Wednesday 23 April 2014

BLACK SOCIAL HISTORY : AFRICAN AMERICAN " NORA JEAN BRUSO " A TOP PERFORMER IN THE BLUES WORLD AND A POLISHED PROFESSIONAL IN EVERY SENSE OF THE WORD : GOES INTO THE " HALL OF BLACK GENIUS "

                                 BLACK                 SOCIAL               HISTORY                                                                                                                                                                                                                                                               Vocalist Nora Jean Bruso has been an up-and-comer in the blues world, but go and see her perform live at a club or a festival, and you'll quickly discover she's a polished professional, a stone cold pro. Bruso, or Elnora Wallace, was born and raised in Greenwood, Mississippi, a town famous for producing a variety of blues and gospel greats. Her father was Bobby Lee Wallace, a blues singer and sharecropper; her mother was Ida Lee Wallace, a gospel singer.
In high scool, Nora Jean won the West Tallahatchie High School Talent Show grand prize for singing, and she began to perform in other area schools with small groups. Realizing her opportunities for recognition and recording were limited in Mississippi, Bruso moved to Chicago in 1976 and began her professional singing career with Scottie and the Oasis. Six years later, Scottie passed away and the band broke up, but Nora Jean began singing with other West Side bands she had already developed relationships with, including Little Johnnie Christian.
By 1985, she joined Jimmie Dawkins' band and recorded her first single, "Untrue Lover" for Dawkins' own record company, the Leric Label. (Some of Dawkins' Leric sides were reissued by Delmark Records.) She also sang on Can't Shake These Blues, an anthology released by Earwig Records.
In 1991, she recorded with Dawkins on his album for the British JSP label, Feel the Blues, which was later re-released in 2003 with a bonus track from Bruso.
In 1992, she retired from the rigors of regional touring to concentrate on raising her two sons, but by 2001, she was called back into the studio by fellow Jimmie Dawkins band alumnus Billy Flynn. She provided four vocal tracks on Blues and Love, a 2002 release, and later that year, she resumed her blues career, such as it was, appearing on the main stage at the Chicago Blues Festival with Dawkins' band.

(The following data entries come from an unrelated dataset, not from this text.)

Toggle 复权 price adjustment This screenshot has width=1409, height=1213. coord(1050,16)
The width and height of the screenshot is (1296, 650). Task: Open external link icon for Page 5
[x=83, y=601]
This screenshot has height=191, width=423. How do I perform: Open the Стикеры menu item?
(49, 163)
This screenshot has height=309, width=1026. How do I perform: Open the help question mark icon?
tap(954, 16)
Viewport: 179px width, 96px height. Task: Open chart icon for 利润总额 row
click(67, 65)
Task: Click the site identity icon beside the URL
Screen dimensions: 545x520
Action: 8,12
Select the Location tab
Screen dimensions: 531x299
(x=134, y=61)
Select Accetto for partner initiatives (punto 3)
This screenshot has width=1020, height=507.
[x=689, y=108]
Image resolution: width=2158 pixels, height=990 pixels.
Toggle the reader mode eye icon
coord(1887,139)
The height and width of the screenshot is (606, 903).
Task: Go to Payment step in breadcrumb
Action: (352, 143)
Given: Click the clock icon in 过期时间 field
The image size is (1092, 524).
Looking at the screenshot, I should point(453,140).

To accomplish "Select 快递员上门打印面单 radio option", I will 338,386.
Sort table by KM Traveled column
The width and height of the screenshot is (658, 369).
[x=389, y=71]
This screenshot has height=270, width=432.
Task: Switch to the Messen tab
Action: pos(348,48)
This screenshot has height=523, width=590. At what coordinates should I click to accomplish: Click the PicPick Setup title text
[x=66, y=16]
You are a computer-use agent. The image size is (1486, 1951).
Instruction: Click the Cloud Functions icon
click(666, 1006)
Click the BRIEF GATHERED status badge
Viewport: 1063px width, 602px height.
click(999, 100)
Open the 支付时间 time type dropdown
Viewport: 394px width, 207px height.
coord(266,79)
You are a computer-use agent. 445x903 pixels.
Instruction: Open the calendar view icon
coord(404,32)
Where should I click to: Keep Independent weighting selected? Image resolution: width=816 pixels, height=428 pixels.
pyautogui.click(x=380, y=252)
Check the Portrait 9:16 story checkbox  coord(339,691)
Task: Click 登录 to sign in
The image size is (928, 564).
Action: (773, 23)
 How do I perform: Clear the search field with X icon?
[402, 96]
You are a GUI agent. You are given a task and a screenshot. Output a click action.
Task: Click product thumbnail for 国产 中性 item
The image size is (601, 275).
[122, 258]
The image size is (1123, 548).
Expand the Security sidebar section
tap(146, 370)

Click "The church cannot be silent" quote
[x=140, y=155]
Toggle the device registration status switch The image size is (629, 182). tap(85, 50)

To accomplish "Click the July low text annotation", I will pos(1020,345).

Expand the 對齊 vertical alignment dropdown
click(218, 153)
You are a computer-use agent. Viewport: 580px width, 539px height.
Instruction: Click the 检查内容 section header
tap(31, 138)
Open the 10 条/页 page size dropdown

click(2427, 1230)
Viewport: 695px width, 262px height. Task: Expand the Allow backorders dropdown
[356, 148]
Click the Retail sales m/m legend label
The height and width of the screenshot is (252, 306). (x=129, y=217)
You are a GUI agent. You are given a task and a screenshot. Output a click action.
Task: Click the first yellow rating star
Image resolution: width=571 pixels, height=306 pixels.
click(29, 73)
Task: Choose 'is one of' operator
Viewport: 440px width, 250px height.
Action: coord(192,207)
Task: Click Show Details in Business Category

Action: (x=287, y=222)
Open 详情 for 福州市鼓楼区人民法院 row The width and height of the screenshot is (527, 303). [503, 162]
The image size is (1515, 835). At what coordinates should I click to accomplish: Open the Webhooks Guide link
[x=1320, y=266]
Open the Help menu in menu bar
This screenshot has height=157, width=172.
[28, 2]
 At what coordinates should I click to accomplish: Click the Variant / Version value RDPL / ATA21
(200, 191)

Later in 2002, she recorded her first album, Nora Jean Sings the Blues, and was awarded a "Keeping the Blues Alive" citation by the Black History Association in Chicago. In 2003, she released Sings the Blues on the Red Hurricane Records label and the album garnered critical praise from radio programmers around the U.S. and Canada. She performed again at the 2003 Chicago Blues Festival and headed to Europe that summer for a tour.
By 2004, Bruso was nominated for two W.C. Handy Awards, one for Best New Artist and one for Best Traditional Female Artist. Later that year, she signed a deal with Maryland-based Severn Records and released Going Back to Mississippi, which debuted at number five on the Living Blues magazine radio charts and climbed to number one on XM satellite radio. In June, 2004, she performed again on the main stage at the Chicago Blues Festival, with her own band, and in 2005 she made a slew of other festival performances around the U.S. and Canada, including the Cape May Jazz Festival and the Pocono Blues Festival.
During the 2000s, the Nora Jean Bruso band included Carl Weathersby on guitar, James Carter, drums, Bruce Belgin, bass and Brian Lupo, guitar. When they weren't on the road, Nora Jean was based in LaPorte, Indiana.